Judul: Fangirl
Pengarang : Rainbow Rowell
Penerjemah : Wisnu Wardhana.
Bahasa : Indonesia
Penerbit : Spring
Jumlah halaman : 455 pages
Terbit :November 2014
Format : Paperback
Genre : Contemporer
Target Pembaca:Remaja
Web Pengarang: Click Here
Buy Links: Owl Bookstore, Bukabuku
Sinopsis :
Cath dan Wren—saudari kembarnya—adalah penggemar Simon Snow. Oke, seluruh dunia adalah penggemar Simon Snow, novel berseri tentang dunia penyihir itu. Namun, Cath bukan sekadar fan. Simon Snow adalah hidupnya!
Cath bahkan menulis fanfiksi tentang Simon Snow menggunakan nama pena Magicath di Internet, dan ia terkenal! Semua orang menanti-nantikan fanfiksi Cath.
Semuanya terasa indah bagi Cath, sampai ia menginjakkan kaki ke universitas. Tiba-tiba saja, Wren tidak mau tahu lagi tentang Simon Snow, bahkan tak ingin menjadi teman sekamarnya! Dicampakkan Wren, dunia Cath jadi jungkir balik. Sendirian, ia harus menghadapi teman sekamar eksentrik yang selalu membawa pacarnya ke kamar, teman sekelas yang mengusik hatinya, juga profesor Penulisan Fiksi yang menganggap fanfiksi adalah tanda akhir zaman.

#####

#### [TUGAS LATIHAN 1]
Keluarkan bagian teks tentang novel Fangirl di antara "Judul: Fangirl" dan "Snow adalah hidupnya!", termasuk kedua ujungnya, persis tanpa perubahan apa pun.

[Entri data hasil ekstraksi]
#####

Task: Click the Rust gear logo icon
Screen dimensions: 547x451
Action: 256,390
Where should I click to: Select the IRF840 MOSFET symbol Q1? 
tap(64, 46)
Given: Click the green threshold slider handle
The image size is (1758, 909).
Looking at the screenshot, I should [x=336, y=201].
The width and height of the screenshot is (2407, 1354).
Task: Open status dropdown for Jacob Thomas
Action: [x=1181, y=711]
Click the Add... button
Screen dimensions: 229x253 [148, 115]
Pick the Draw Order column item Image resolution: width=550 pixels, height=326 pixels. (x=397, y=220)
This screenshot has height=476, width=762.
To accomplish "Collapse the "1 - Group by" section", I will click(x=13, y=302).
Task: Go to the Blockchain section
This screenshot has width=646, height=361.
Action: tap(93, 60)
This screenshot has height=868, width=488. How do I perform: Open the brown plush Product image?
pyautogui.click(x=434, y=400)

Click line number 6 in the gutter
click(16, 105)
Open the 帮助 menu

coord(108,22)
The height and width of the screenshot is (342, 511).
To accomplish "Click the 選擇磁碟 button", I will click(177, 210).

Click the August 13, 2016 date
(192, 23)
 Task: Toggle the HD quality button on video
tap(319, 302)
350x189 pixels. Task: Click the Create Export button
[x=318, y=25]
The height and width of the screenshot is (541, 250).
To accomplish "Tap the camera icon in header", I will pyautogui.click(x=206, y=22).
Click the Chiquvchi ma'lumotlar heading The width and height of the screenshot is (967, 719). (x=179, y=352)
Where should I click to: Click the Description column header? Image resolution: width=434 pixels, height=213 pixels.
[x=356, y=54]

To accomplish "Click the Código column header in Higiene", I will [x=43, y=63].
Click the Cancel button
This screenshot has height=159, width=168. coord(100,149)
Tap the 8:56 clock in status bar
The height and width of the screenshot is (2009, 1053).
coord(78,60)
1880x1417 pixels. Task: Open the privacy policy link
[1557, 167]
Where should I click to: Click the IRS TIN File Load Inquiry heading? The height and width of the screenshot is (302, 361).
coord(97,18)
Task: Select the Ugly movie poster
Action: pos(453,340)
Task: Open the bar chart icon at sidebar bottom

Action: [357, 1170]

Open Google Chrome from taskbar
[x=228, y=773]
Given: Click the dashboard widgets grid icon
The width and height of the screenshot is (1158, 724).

#####

#### [TUGAS LATIHAN 2]
Kembalikan baris-baris dari daftar di atas secara persis, mulai dari baris yang memuat "Click the Cancel button" hingga baris terakhir daftar, termasuk kedua ujungnya.

#### [JAWABAN LENGKAP 1]
Judul: Fangirl
Pengarang : Rainbow Rowell
Penerjemah : Wisnu Wardhana.
Bahasa : Indonesia
Penerbit : Spring
Jumlah halaman : 455 pages
Terbit :November 2014
Format : Paperback
Genre : Contemporer
Target Pembaca:Remaja
Web Pengarang: Click Here
Buy Links: Owl Bookstore, Bukabuku
Sinopsis :
Cath dan Wren—saudari kembarnya—adalah penggemar Simon Snow. Oke, seluruh dunia adalah penggemar Simon Snow, novel berseri tentang dunia penyihir itu. Namun, Cath bukan sekadar fan. Simon Snow adalah hidupnya!

#### [JAWABAN LENGKAP 2]
Click the Cancel button
This screenshot has height=159, width=168. coord(100,149)
Tap the 8:56 clock in status bar
The height and width of the screenshot is (2009, 1053).
coord(78,60)
1880x1417 pixels. Task: Open the privacy policy link
[1557, 167]
Where should I click to: Click the IRS TIN File Load Inquiry heading? The height and width of the screenshot is (302, 361).
coord(97,18)
Task: Select the Ugly movie poster
Action: pos(453,340)
Task: Open the bar chart icon at sidebar bottom

Action: [357, 1170]

Open Google Chrome from taskbar
[x=228, y=773]
Given: Click the dashboard widgets grid icon
The width and height of the screenshot is (1158, 724).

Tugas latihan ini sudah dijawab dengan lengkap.